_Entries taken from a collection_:
__________________________________________________

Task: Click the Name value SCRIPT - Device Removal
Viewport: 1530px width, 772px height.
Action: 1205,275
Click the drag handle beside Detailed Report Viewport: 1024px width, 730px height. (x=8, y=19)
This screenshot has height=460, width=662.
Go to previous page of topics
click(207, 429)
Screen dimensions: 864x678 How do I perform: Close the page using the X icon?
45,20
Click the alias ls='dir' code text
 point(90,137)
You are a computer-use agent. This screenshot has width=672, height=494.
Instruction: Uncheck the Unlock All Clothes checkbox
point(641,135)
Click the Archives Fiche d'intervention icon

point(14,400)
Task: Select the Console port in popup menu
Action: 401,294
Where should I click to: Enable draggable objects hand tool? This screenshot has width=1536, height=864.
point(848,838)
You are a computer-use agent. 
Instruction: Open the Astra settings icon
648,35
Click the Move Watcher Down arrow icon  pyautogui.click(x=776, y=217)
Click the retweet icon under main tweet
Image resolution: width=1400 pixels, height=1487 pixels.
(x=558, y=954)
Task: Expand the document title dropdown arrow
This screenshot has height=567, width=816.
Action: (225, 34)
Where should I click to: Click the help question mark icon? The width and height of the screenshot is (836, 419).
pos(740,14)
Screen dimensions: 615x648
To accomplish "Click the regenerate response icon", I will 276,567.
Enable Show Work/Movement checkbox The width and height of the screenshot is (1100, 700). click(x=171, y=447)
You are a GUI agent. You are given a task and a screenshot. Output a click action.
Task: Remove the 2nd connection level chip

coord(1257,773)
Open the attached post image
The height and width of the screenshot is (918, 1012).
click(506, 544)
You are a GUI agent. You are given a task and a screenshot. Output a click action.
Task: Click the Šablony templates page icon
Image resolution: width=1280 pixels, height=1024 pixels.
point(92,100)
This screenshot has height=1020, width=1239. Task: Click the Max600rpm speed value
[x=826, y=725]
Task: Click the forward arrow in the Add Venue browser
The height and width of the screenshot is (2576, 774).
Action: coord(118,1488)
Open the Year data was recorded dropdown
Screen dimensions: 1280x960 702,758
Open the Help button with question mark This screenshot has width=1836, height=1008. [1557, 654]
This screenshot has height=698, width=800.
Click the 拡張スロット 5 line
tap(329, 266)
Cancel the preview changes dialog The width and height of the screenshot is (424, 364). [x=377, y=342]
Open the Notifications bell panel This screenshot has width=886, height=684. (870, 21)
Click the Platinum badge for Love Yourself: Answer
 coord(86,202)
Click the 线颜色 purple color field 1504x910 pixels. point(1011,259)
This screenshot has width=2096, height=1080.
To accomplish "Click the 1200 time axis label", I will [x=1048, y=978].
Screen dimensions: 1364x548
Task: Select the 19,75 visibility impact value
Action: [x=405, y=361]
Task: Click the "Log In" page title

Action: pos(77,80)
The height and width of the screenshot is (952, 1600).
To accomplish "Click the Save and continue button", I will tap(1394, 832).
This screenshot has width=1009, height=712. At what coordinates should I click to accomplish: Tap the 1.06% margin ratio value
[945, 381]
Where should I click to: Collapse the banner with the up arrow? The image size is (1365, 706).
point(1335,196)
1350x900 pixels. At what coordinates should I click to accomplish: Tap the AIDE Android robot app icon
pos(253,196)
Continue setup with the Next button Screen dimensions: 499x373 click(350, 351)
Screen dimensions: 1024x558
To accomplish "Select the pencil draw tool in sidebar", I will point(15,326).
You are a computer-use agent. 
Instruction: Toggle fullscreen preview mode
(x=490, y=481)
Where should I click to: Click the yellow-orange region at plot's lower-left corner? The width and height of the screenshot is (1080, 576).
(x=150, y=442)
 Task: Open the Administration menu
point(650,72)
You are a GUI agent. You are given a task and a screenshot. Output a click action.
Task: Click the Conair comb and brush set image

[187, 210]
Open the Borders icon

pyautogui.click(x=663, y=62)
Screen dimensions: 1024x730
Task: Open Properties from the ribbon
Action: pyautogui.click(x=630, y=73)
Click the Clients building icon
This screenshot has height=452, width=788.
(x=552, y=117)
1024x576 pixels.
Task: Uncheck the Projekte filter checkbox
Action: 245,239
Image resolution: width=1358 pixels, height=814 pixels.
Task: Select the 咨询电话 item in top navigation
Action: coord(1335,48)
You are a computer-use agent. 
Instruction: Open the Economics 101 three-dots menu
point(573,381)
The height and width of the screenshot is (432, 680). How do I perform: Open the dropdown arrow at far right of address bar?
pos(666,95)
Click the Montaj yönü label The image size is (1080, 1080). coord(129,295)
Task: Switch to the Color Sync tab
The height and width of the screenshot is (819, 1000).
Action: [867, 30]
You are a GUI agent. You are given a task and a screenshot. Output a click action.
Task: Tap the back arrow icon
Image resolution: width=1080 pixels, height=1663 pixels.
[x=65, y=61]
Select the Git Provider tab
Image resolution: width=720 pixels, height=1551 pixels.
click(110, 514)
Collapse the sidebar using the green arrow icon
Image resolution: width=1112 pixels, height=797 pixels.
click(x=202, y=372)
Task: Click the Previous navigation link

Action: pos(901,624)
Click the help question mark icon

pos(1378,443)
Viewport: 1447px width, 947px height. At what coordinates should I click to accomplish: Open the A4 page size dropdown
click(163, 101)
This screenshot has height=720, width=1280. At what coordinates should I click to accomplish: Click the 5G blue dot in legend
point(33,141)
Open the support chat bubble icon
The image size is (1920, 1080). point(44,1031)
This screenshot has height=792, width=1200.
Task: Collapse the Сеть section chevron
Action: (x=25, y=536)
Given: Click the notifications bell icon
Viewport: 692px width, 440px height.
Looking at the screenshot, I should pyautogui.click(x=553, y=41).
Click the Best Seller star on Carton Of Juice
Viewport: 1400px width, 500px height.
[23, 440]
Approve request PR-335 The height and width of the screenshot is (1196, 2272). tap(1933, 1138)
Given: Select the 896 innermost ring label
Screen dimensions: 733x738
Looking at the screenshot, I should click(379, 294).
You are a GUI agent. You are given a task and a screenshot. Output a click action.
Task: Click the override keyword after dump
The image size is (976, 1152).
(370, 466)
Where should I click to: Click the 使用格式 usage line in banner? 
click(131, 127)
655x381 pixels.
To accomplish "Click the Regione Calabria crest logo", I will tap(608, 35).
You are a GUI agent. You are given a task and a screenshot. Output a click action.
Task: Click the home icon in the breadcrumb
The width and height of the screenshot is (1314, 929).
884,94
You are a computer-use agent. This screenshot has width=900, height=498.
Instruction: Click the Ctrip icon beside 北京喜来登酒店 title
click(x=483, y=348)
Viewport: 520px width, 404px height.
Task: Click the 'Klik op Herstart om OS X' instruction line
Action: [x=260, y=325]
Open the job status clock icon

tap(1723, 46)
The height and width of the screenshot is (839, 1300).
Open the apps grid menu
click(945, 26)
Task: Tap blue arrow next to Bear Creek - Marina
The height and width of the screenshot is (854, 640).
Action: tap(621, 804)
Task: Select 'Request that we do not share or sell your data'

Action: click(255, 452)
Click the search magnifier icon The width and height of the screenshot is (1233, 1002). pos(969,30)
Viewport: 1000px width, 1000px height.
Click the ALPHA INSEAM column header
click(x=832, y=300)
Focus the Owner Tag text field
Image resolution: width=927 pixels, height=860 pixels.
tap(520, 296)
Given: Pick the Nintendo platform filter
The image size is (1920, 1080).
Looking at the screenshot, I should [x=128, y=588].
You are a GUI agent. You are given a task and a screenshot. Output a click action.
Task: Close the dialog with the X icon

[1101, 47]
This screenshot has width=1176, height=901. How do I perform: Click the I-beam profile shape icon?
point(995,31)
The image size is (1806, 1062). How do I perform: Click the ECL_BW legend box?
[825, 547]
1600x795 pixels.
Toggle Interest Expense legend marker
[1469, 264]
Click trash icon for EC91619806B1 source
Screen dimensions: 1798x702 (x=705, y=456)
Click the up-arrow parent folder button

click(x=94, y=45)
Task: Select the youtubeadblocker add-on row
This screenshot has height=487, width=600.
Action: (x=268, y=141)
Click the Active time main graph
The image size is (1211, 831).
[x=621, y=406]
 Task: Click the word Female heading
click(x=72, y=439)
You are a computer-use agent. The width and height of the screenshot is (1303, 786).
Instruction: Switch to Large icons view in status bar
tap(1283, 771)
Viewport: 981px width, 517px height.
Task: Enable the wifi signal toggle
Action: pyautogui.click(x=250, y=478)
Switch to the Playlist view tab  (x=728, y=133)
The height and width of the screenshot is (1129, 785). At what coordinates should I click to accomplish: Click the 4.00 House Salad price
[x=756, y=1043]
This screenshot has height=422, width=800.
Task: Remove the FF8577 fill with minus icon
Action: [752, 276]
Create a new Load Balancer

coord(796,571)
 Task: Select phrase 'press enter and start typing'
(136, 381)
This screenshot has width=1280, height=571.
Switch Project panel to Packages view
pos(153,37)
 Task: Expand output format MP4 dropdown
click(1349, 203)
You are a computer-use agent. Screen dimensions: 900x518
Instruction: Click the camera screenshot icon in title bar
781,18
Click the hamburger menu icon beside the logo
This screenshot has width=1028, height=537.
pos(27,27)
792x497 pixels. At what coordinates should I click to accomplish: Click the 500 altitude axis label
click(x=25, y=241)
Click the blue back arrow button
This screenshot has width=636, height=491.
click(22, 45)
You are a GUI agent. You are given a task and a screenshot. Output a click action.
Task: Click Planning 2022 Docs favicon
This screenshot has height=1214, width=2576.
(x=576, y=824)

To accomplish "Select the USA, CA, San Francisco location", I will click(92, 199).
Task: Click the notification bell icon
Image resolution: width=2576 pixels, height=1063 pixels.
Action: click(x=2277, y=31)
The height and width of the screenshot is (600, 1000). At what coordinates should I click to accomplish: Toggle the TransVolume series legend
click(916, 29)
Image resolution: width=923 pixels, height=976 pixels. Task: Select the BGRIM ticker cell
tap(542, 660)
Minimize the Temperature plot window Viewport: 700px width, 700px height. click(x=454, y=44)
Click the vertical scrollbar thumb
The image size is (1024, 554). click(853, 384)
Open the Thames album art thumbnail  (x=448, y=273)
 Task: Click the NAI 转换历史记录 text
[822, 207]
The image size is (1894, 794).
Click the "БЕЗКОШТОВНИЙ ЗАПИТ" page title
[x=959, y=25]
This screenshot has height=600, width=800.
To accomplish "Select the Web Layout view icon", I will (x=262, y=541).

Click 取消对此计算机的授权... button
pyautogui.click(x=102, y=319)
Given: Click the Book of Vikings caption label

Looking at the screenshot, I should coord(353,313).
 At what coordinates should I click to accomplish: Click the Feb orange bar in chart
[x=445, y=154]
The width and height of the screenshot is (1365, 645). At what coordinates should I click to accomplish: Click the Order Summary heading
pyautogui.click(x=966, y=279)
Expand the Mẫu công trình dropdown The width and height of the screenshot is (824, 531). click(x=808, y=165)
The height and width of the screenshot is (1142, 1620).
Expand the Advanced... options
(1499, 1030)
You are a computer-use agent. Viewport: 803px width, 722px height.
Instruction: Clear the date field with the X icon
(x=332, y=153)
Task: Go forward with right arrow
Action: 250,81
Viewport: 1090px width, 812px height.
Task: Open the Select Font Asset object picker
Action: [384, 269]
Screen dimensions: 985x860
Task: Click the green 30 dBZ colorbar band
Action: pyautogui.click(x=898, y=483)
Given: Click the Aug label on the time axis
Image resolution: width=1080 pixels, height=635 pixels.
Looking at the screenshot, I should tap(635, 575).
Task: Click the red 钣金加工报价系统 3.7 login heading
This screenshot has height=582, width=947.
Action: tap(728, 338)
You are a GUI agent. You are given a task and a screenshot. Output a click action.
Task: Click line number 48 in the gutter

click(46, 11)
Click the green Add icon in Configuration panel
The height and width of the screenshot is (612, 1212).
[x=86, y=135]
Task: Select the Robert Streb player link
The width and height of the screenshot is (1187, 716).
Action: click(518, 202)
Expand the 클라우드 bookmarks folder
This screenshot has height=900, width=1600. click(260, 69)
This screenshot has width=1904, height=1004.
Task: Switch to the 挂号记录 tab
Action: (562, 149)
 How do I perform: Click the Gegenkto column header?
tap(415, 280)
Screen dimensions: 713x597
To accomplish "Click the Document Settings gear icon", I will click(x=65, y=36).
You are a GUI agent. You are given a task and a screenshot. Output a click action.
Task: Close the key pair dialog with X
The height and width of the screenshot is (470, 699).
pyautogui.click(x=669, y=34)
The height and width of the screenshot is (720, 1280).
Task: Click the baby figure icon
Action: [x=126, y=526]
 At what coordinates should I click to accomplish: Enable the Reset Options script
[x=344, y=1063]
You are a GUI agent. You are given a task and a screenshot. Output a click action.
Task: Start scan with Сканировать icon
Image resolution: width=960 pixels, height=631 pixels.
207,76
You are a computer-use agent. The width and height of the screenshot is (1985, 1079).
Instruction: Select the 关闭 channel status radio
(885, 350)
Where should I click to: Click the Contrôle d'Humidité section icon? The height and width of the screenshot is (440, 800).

__________________________________________________

Starting from the records above, copy each line where the string "bell" is found.

_ANSWER SPACE_:
Open the Notifications bell panel This screenshot has width=886, height=684. (870, 21)
Given: Click the notifications bell icon
Task: Click the notification bell icon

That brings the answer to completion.